◆ **TASK DETAILS**: Update the data starting at the line that contains "387x501 pixels. Task: Open" and running through the end, replacing "dropdown" with "list" and leaving everything else unchanged. Omit the pictures from your answer.

Data for finding displayed items
☆ ☆ ☆

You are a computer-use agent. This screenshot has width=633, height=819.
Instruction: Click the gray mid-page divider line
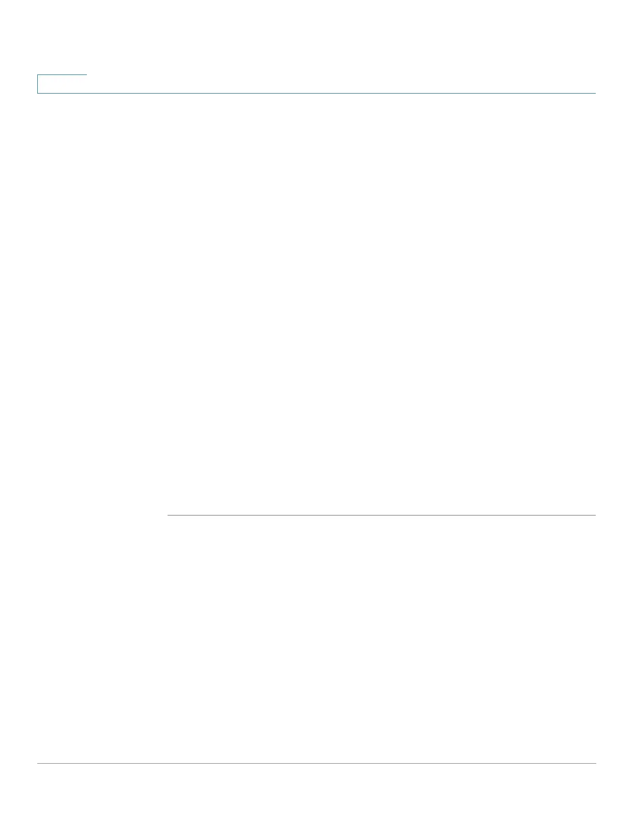[381, 515]
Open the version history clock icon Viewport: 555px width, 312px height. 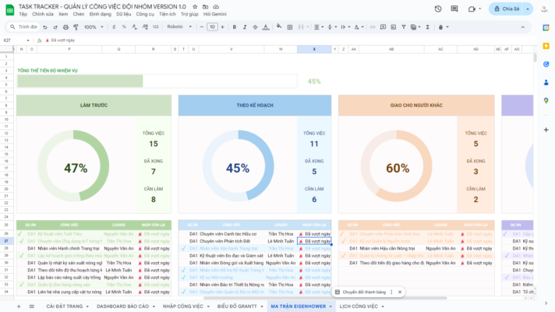pos(438,9)
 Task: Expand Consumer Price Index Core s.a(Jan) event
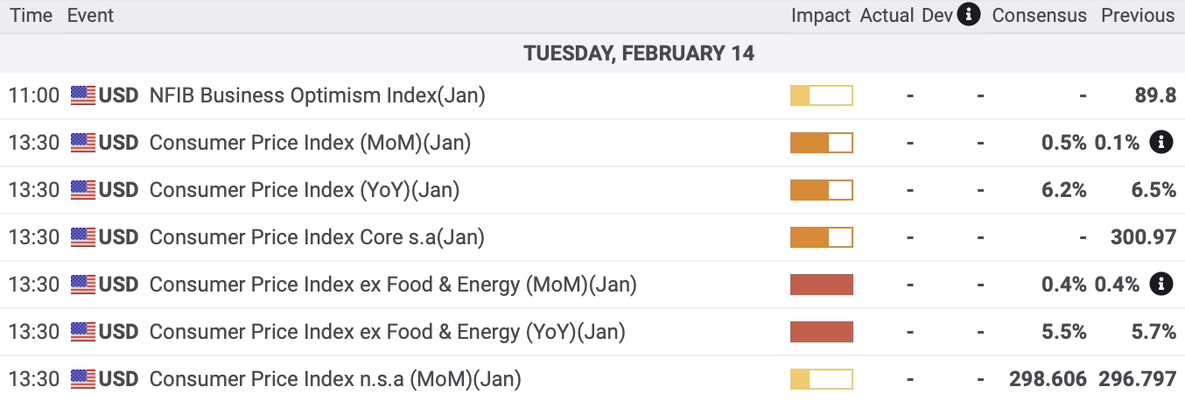click(x=317, y=237)

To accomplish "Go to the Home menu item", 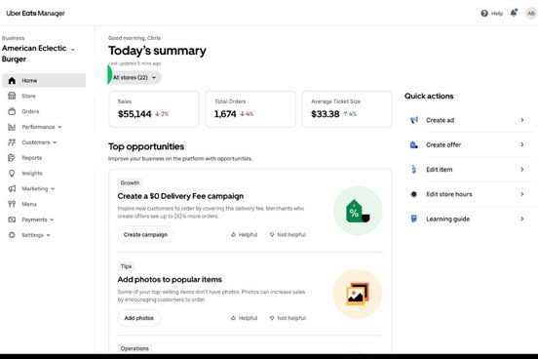I will tap(44, 80).
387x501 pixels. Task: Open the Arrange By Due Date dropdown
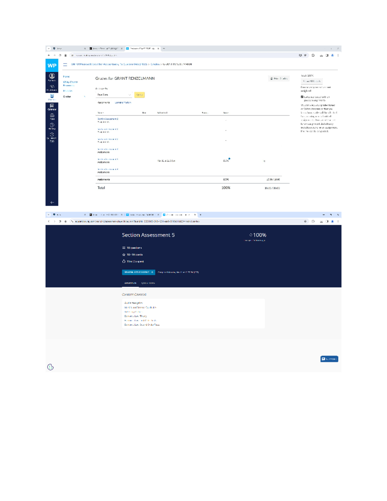[114, 95]
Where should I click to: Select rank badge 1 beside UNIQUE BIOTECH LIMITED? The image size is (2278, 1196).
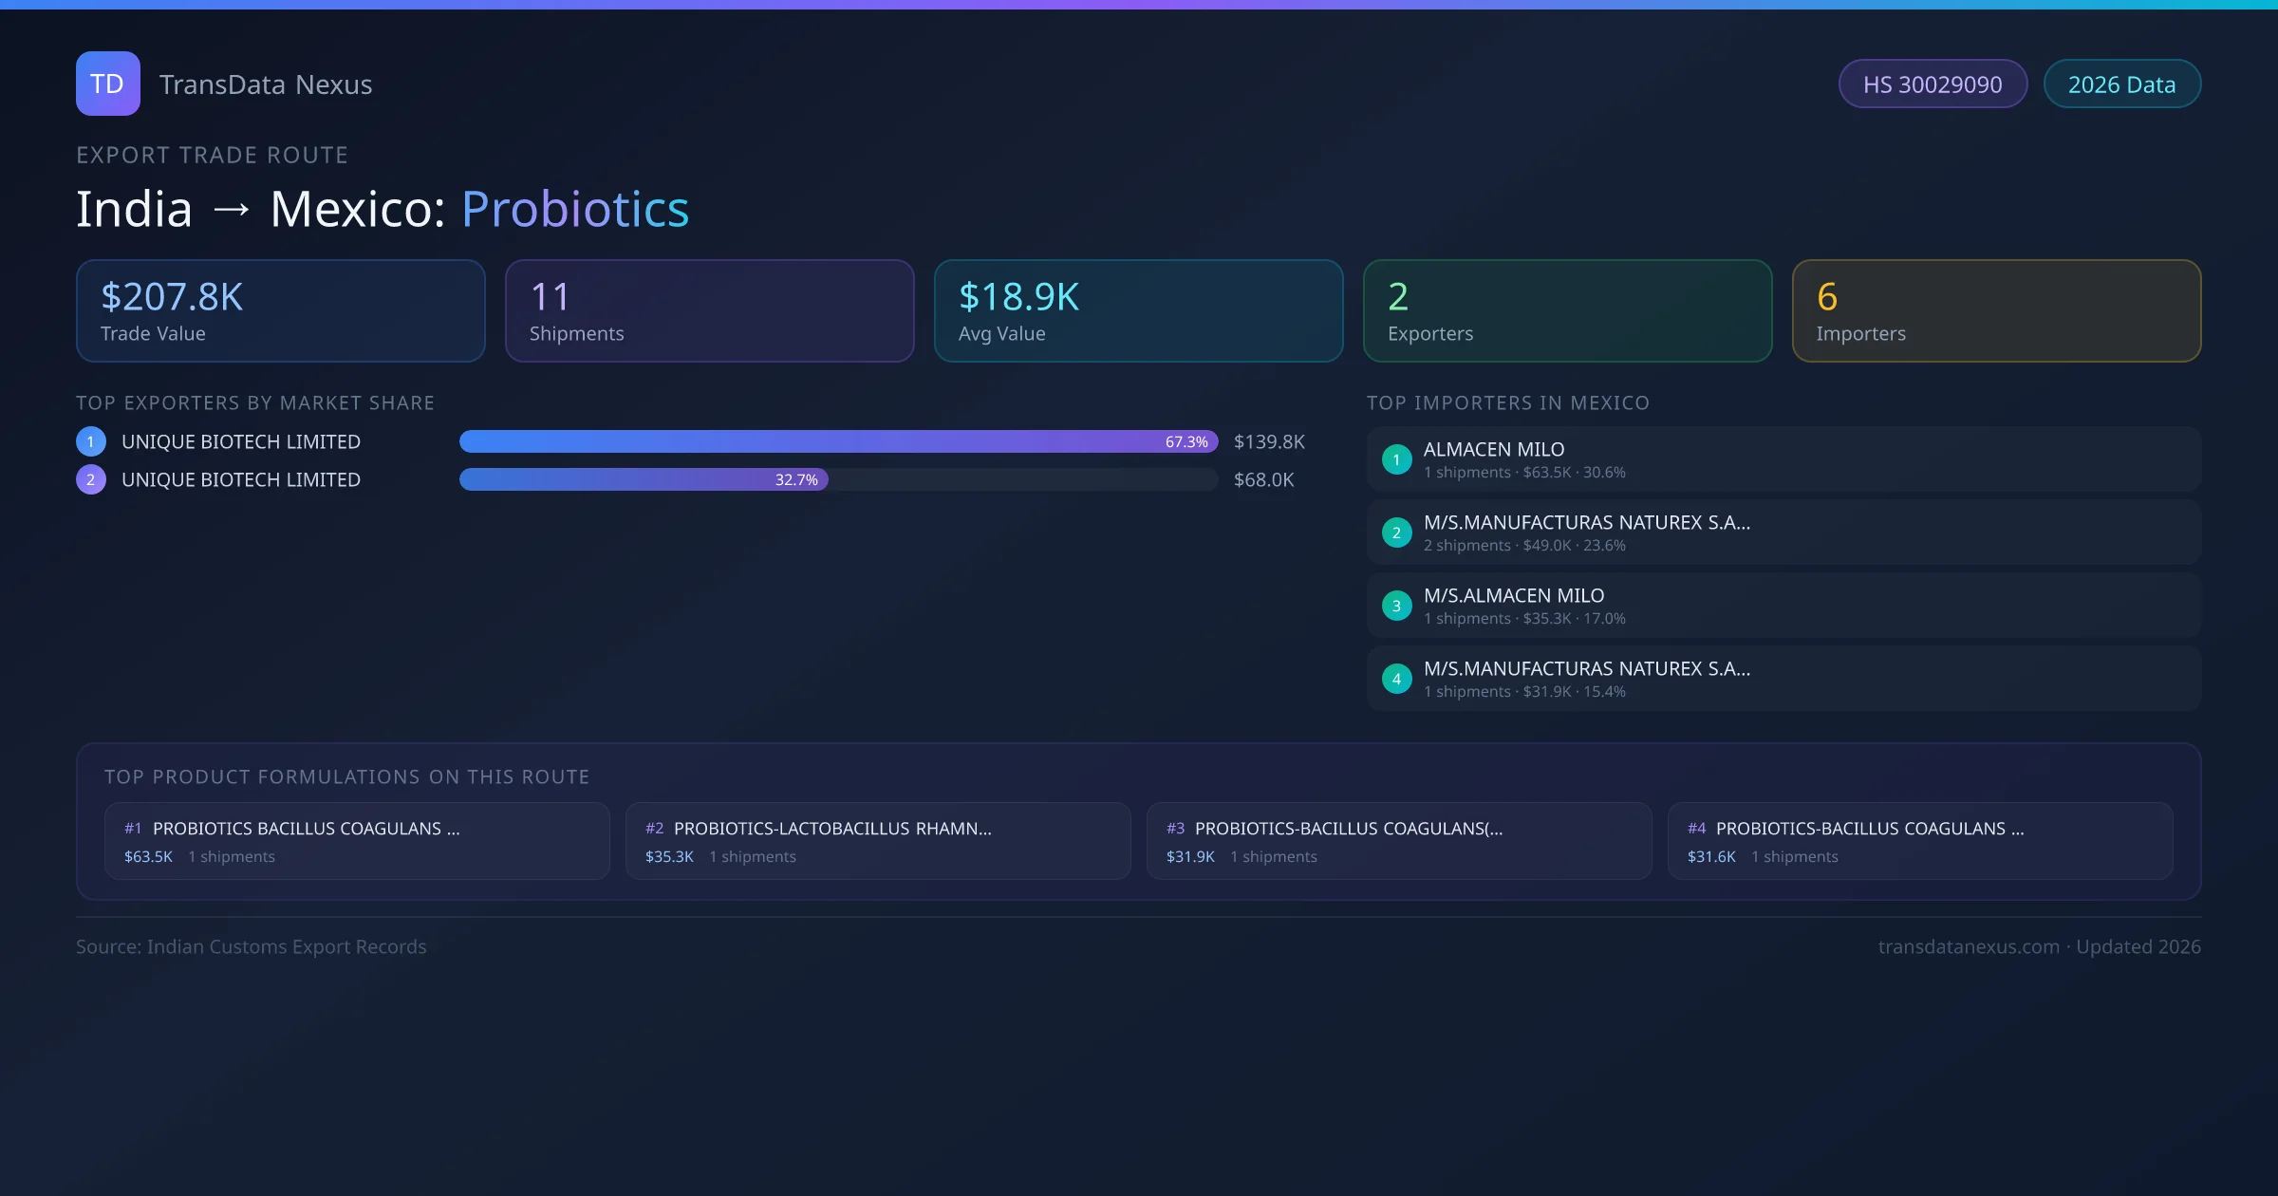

☆ ☆ ☆

◆ **WRITTEN SOLUTION**:
387x501 pixels. Task: Open the Arrange By Due Date list
[114, 95]
Where should I click to: Select rank badge 1 beside UNIQUE BIOTECH LIMITED? The image size is (2278, 1196).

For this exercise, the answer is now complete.